Lincoln, slavery, and America’s second founding.
March 25, 2022
The Constitution at War With Itself
Artist’s depiction of Abraham Lincoln writing the Emancipation Proclamation. (Original painting by David Gilmour Blythe, lithograph by Ehrgott, Forbriger & Co. Via the Library of Congress)

The Broken Constitution
Lincoln, Slavery, and the Refounding of America
by Noah Feldman
Farrar, Strauss and Giroux, 368 pp., $30

In the Gettysburg Address, Abraham Lincoln cast the nation as “conceived in liberty” and “dedicated to the proposition that all men are created equal.” In doing so, he drew on the Declaration of Independence, dating the founding of the nation to 1776, and not to the Constitution of 1787. The relationship between the principles put forward in the Declaration and the Constitution’s compromise with slavery has long vexed America. We have too often treated the compromise with slavery as a minor detail; in much of our public discussion about the founding, the “peculiar institution” is seen as deeply problematic but we gloss over the fact that it took a civil war, costing hundreds of thousands of American lives, to wash away America’s “original sin.” And we also gloss over the fact that it took the Civil War Amendments to recast the Constitution, making it “worthy of the saving.” Americans tend to treat the Constitution written in 1787 and set in motion in 1789 as the same Constitution we currently live under in 2022, as if slavery, civil war, and a second founding were just a few rough patches in an otherwise placid journey.

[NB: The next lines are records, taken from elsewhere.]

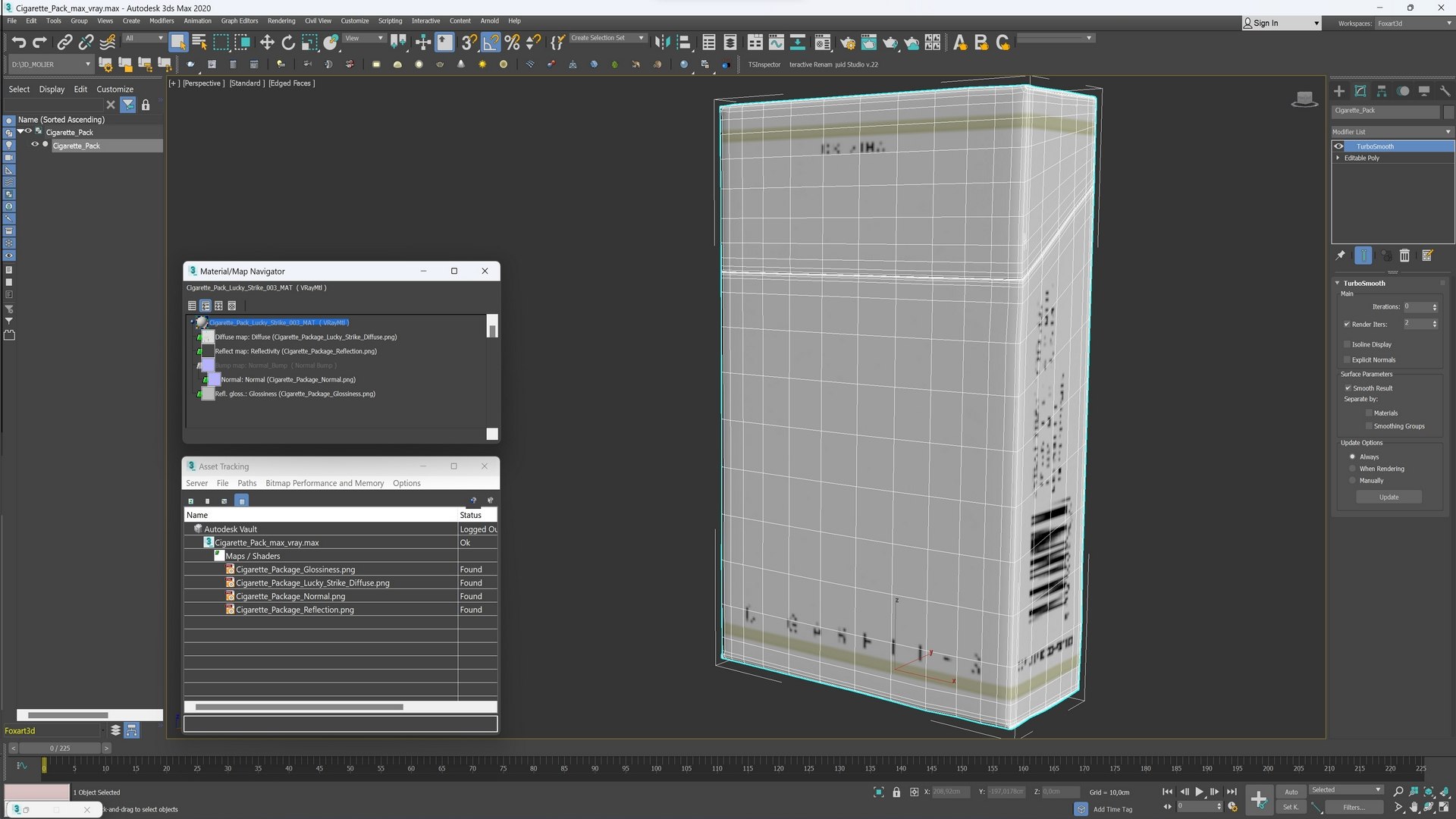Click the TurboSmooth Update button
The height and width of the screenshot is (819, 1456).
[x=1389, y=497]
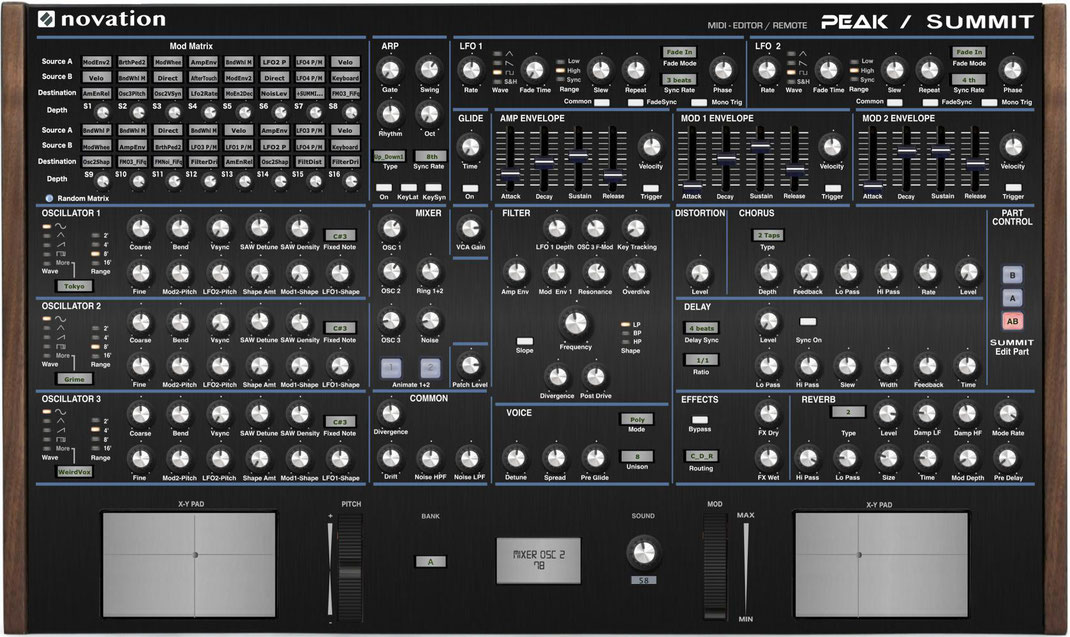Click the C#3 Fixed Note button for Oscillator 2
This screenshot has width=1070, height=637.
(340, 328)
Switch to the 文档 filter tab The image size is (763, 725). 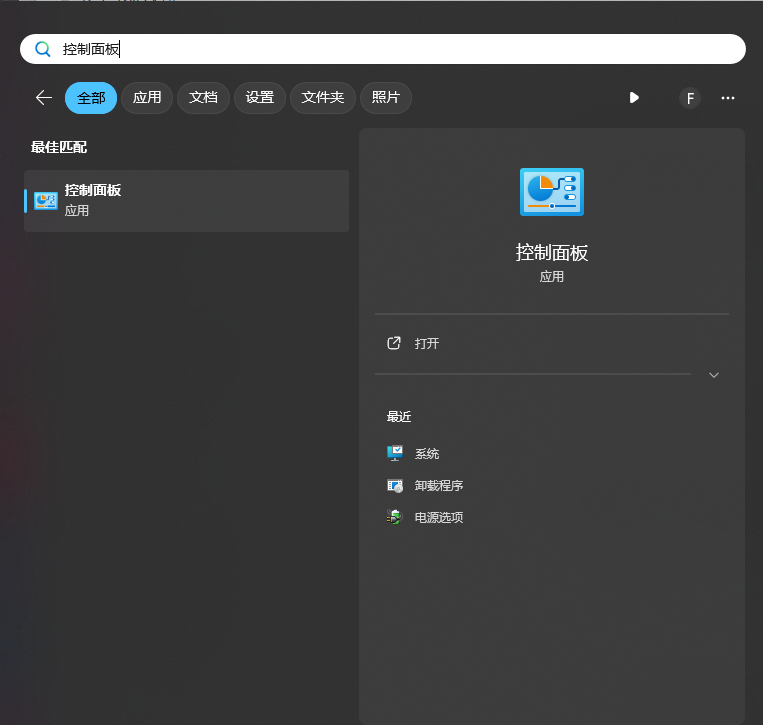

Noah Feldman’s The Broken Constitution eloquently and powerfully forces us to face these too often neglected questions. As Feldman tells it, Lincoln’s Gettysburg Address foreshadows the creation of a second Constitution—a better Constitution that places the moral principles of the Declaration at its heart. But to fully apprehend Lincoln’s refounding, we need to understand that Lincoln broke the original Constitution; yet we so live in the world remade by Lincoln that we have trouble glimpsing this fundamental rupture in our constitutional past, which cannot be neatly captured by singular dates like 1619 and 1776.

According to Feldman,

We think we understand the prewar Constitution, because the Constitution remains for us a living document, evidence of a continued commitment to freedom and self-government under the rule of law. Yet the Constitution had a different meaning and different functions before the Civil War than it did afterward. Above all, the antebellum Constitution was a blueprint for enabling the states to work together to preserve the union and expand it across the continent.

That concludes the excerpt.